Pathfinder Classes: Full List and Combat Roles
Pathfinder Second Edition ships with 21 core classes in the remastered Player Core and Player Core 2 books, each built around a distinct mechanical identity that shapes how a character fights, explores, and interacts with the world. Choosing a class is the single most consequential decision in Pathfinder character creation, because it governs hit points per level, proficiency progression, and the fundamental action patterns a character uses round to round. This page maps the full class roster, explains how combat roles actually function in play, and draws the practical lines between classes that look similar on paper but perform very differently at the table.
Definition and scope
A class in Pathfinder Second Edition is a structured package of features granted at every level from 1 to 20. It defines key ability scores, Hit Point bonuses per level (ranging from 6 for wizards to 10 for fighters and barbarians), armor and weapon proficiency ceilings, and the class-specific feats that represent specialization over time. Unlike a looser archetype system, the class is the load-bearing wall of the character — archetypes and multiclassing layer onto it rather than replacing it.

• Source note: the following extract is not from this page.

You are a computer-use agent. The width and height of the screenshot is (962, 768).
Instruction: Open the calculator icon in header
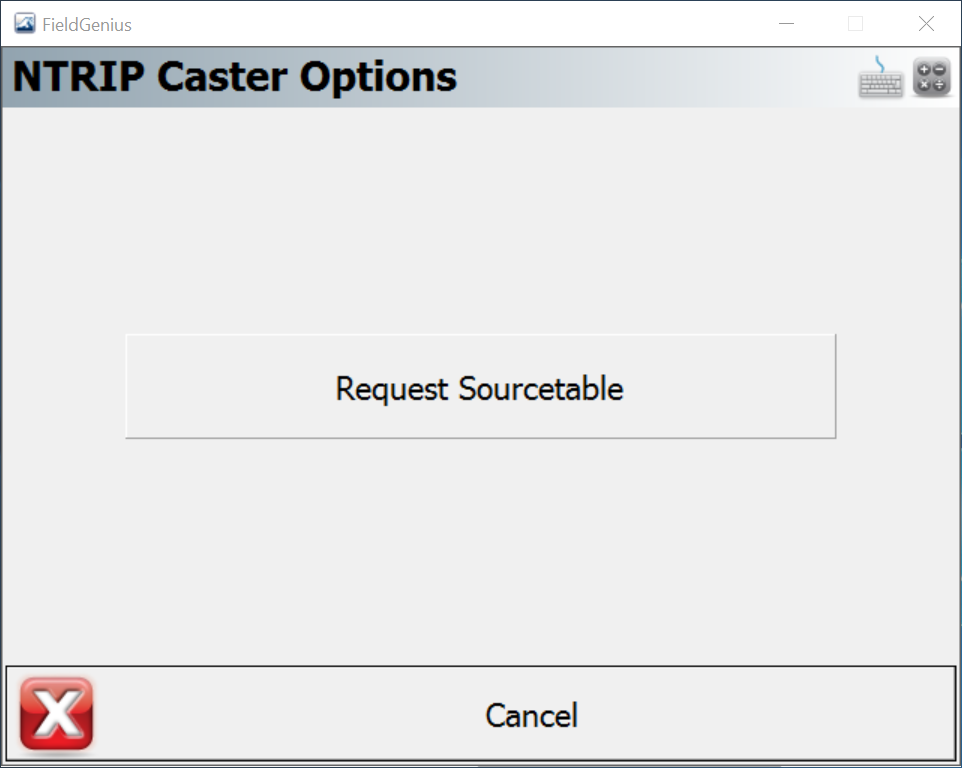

The scope here is specifically the 21 classes available in Paizo's remastered Second Edition line. Pathfinder First Edition carried 39 base classes and unchained variants — that edition's structure is covered separately in the Pathfinder First Edition vs. Second Edition comparison.
The 21 Second Edition classes, grouped loosely by design pillar:
- Martial strikers: Barbarian, Champion, Fighter, Monk, Ranger, Rogue, Swashbuckler, Investigator, Gunslinger, Inventor
- Prepared spellcasters: Cleric, Druid, Witch, Wizard
- Spontaneous spellcasters: Bard, Oracle, Sorcerer, Psychic
- Hybrid casters: Magus, Summoner, Thaumaturge
How it works
Every class interacts with the three-action economy that sits at the center of how Pathfinder RPG works. A combat turn grants 3 actions and 1 free action, and classes differ sharply in how they spend those actions profitably.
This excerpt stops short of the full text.